In ESIEA, I am doing research on metamorphic viruses. It is a new area for me, so I have been reading up on lots of new material. I am fascinated at some of the gambits and defenses that are happening in the war between virus writers and antivirus researchers.
In the past week, I have been experimenting with virus construction kits, octave (free version of matlab), and reading reams of papers on computer viruses, hidden Markov models, etc. I feel like I am going in about 12 directions at once. But as my master's thesis adviser once told me, "that's research".
A quick history of viruses...
The classic viruses were fairly easy to detect through a method known as "signature detection". Essentially, virus scanners look for a bit pattern associated with a virus to identify a corrupted file. This method is still the predominant one, but newer viruses are being designed to evade this method.
"Encrypted viruses" attempt to evade scanners by encrypting the body of the virus. Typically, this would be done with a XOR operation, so that the same procedure can be used to both encrypt and decrypt the body of the virus. By itself, this approach is not especially useful -- the virus scanner can still identify the signature of the encryption/decryption code.
"Polymorphic viruses" improve on encrypted viruses by mutating the decrypter function. A simple version of the signature detection approach will then fail totally. Except... Modern scanners will decrypt the virus body, and then scan the virus. (I am still a little fuzzy on how they know when to decrypt the virus body.)
But polymorphic viruses point the way to a far more interesting approach. Rather than relying on encryption, "metamorphic viruses" mutate the body of the virus. This strategy can evade signature detection approaches without relying on encryption. (Interestingly, DRM systems are apparently exploring this technique to defy reverse engineering efforts).

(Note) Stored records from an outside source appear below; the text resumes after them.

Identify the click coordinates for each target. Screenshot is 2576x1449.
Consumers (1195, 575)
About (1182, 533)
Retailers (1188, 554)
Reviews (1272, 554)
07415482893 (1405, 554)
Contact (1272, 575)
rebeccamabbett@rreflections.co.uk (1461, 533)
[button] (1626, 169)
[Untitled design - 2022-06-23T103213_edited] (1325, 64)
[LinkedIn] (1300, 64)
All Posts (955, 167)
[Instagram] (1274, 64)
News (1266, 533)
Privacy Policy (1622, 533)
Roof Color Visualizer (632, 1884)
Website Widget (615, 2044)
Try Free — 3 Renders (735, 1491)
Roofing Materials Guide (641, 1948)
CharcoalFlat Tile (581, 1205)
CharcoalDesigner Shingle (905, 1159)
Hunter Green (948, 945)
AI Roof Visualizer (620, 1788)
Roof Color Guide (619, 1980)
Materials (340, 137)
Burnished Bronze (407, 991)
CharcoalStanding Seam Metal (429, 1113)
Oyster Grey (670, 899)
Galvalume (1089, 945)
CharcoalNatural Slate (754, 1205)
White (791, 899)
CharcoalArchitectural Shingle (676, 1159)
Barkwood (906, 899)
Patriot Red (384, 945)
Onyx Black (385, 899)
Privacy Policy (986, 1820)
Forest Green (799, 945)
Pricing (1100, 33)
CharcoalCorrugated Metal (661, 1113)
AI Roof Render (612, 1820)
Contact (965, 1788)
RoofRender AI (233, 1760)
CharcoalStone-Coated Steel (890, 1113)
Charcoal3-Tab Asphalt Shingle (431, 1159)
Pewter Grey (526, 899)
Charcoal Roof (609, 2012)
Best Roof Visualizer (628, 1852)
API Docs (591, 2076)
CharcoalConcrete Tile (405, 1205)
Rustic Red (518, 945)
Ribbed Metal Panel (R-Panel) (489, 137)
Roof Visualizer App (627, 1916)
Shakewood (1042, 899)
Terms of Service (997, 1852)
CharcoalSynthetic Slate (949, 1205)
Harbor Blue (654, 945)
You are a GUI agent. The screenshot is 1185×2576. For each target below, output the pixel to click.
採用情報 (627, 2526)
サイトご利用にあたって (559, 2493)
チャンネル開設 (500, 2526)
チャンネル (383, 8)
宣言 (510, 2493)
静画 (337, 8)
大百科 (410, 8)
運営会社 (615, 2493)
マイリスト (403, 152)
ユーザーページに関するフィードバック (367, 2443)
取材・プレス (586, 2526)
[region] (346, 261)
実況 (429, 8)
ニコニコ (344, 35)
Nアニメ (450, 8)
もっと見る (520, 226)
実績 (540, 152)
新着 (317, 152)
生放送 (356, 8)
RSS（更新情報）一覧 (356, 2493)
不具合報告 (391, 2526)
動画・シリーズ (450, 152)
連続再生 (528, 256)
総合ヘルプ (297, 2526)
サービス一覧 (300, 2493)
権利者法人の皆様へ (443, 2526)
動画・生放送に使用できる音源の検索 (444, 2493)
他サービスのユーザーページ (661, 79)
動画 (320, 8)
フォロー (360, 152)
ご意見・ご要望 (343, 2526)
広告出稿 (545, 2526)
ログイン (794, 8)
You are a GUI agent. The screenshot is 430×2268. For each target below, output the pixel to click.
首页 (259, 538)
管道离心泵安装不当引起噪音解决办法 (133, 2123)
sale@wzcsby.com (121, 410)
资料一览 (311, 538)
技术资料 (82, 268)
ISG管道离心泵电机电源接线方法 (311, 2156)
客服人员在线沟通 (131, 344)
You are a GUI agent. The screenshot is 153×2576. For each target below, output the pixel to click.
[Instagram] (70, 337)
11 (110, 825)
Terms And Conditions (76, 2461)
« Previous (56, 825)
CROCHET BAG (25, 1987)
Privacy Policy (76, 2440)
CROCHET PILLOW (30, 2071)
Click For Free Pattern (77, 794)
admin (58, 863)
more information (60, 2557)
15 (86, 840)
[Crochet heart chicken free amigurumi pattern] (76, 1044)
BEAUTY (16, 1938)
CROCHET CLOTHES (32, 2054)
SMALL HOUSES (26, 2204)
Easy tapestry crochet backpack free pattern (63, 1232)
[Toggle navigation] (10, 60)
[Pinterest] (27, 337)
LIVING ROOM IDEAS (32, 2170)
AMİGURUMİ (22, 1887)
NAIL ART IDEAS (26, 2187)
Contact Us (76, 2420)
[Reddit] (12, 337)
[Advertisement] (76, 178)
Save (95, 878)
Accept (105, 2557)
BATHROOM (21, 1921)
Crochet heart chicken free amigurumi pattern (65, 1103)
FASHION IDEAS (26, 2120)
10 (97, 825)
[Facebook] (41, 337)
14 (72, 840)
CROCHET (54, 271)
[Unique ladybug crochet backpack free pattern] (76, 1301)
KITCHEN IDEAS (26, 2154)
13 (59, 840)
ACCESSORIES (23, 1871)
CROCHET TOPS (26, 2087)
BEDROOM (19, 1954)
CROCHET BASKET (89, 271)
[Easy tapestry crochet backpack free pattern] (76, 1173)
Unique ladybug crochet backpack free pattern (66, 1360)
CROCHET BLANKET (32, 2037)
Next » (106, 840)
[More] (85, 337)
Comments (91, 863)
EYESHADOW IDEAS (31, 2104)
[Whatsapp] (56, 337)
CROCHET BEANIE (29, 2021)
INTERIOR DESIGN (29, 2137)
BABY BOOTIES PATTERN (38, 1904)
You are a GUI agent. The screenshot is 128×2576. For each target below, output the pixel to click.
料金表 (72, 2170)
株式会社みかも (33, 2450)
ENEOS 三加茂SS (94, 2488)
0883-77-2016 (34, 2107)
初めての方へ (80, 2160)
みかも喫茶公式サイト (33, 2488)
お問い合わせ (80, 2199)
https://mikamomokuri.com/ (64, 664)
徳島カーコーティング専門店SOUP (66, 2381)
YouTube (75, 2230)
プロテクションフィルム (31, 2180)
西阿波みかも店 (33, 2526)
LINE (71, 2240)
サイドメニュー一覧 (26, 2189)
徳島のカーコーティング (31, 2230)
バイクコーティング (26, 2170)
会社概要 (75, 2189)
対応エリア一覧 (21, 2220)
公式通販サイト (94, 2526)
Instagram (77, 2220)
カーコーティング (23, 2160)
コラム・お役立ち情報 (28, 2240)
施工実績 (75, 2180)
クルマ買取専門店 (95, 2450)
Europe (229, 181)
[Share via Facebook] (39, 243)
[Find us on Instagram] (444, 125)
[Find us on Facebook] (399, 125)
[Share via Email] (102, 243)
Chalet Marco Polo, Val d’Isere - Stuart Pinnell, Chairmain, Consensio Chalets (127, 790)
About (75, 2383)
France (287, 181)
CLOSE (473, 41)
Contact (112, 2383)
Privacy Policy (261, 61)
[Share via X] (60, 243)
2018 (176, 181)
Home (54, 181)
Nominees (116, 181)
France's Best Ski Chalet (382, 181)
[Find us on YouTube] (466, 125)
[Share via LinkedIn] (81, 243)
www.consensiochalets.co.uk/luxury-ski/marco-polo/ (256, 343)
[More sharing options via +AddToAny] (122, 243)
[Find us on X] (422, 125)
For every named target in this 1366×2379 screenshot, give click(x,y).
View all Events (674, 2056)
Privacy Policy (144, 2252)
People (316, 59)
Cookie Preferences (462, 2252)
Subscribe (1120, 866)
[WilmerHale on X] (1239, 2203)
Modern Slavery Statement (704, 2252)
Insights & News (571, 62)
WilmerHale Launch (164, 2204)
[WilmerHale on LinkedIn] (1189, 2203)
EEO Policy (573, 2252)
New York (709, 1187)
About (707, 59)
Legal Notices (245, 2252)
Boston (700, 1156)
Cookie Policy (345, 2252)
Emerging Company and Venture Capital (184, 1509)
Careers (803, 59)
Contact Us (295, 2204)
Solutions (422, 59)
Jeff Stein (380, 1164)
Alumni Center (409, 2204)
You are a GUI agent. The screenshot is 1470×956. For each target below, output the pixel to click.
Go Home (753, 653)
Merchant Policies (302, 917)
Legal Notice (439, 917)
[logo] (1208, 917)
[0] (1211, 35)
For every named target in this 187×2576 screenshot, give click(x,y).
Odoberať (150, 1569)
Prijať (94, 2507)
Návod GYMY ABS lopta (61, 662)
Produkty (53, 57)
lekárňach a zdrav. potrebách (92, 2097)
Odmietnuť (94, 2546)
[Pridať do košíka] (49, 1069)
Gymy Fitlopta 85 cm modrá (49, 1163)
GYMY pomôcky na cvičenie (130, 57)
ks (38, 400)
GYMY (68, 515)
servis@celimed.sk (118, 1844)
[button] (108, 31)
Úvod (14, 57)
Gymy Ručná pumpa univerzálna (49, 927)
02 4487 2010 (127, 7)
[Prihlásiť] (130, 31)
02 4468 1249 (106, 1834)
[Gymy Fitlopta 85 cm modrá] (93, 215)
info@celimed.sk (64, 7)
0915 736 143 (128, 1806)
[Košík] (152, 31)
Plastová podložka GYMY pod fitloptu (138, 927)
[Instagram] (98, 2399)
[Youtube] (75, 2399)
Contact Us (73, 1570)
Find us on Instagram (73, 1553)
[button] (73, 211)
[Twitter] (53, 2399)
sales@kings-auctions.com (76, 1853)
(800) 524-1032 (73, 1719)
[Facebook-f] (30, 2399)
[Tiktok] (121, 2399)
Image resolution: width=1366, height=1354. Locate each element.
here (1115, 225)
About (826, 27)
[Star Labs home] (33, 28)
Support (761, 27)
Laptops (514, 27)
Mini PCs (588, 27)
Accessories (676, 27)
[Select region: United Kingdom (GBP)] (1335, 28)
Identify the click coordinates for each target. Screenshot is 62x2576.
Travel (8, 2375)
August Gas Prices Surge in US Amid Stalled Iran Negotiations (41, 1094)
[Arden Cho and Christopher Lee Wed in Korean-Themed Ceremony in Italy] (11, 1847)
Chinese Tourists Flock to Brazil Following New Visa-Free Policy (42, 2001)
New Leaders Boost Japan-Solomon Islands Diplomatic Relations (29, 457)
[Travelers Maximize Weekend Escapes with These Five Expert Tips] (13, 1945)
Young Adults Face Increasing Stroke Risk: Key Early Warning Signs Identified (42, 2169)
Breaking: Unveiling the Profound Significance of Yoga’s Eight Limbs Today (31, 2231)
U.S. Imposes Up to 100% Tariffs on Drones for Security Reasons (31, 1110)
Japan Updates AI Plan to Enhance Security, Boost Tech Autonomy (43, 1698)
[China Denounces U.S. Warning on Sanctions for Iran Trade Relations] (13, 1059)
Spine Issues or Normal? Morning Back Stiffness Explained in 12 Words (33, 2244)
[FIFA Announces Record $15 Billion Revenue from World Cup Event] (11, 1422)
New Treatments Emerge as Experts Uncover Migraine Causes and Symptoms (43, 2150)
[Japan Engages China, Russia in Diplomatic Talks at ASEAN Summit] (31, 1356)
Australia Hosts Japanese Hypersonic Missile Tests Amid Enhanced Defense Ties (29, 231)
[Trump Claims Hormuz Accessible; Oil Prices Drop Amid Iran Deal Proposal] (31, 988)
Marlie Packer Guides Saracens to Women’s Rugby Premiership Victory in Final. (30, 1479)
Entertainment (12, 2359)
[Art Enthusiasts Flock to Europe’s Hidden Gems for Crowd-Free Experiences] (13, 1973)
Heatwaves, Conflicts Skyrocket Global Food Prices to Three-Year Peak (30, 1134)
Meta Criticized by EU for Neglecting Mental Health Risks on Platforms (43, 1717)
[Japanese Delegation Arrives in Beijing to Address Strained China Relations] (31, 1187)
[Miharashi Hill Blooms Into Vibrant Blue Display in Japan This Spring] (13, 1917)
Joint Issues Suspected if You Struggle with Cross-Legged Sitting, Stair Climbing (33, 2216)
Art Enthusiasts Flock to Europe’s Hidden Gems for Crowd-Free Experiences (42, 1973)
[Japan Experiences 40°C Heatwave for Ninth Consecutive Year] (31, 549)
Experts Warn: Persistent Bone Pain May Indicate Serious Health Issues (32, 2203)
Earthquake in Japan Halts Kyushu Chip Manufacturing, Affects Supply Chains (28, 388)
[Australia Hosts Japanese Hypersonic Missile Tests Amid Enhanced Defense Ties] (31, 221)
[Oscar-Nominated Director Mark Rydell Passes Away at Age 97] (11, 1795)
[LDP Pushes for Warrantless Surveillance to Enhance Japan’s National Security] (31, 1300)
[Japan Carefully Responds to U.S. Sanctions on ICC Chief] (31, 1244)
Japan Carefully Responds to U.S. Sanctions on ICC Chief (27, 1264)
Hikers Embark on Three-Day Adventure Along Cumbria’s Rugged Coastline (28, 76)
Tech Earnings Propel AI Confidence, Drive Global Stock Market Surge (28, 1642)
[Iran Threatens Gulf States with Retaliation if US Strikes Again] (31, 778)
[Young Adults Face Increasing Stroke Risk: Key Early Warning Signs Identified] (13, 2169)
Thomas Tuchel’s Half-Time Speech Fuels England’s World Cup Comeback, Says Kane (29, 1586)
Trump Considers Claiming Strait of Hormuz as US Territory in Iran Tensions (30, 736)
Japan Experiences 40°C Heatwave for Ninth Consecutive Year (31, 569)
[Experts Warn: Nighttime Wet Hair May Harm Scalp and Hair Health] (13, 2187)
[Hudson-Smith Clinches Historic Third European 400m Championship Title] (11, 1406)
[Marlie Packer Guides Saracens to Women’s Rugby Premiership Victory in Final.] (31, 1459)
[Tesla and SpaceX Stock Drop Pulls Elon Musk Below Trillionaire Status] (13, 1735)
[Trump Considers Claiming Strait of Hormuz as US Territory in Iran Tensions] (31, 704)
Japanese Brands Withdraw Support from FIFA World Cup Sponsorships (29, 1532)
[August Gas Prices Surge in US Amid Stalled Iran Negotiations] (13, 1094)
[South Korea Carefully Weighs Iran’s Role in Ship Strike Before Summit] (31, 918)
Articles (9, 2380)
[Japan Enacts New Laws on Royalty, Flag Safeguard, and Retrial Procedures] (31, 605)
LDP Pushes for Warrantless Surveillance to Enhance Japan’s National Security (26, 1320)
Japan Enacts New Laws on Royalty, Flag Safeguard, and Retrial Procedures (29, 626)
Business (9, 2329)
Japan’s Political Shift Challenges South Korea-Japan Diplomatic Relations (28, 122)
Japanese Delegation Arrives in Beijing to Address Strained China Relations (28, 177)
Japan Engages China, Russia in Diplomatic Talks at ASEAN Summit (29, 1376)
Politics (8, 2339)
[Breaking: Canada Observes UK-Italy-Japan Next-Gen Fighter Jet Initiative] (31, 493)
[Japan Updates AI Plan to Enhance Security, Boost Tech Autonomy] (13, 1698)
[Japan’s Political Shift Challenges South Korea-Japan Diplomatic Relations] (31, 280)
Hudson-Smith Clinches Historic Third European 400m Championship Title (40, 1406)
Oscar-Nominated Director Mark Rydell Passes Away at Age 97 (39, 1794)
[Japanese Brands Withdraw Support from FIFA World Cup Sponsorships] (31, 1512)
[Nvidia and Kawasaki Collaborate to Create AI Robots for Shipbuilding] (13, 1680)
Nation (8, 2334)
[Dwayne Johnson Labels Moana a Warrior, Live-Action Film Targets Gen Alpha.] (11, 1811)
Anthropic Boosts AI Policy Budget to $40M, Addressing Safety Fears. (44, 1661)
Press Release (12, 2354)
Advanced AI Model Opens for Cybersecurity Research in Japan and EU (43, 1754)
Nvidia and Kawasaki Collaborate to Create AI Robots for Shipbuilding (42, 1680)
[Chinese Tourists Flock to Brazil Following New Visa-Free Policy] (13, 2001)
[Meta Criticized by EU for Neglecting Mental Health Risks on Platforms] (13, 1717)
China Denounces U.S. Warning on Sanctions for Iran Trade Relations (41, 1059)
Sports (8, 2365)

Detecting metamorphic viruses is fairly challenging. Fortunately, most of the metamorphic viruses today have not been particularly good. But some are. NGVCK (Next Generation Virus Construction Kit) was designed (apparently) as a proof of concept. It produces harmless, but hard to detect viruses. (Its last release was in 2002 -- virus scanners might have caught up to it these days).
Current research has been exploring statistical models, especially hidden Markov Models (HMM). The results seem promising, but the battle is not over. Some research suggests that attackers could tune the mutations to emulate benign files. Virus scanners are then left with the unpleasant choice of rejecting benign files or accepting some malicious files (and probably some of both).
Anyway, it is an exciting new realm for me!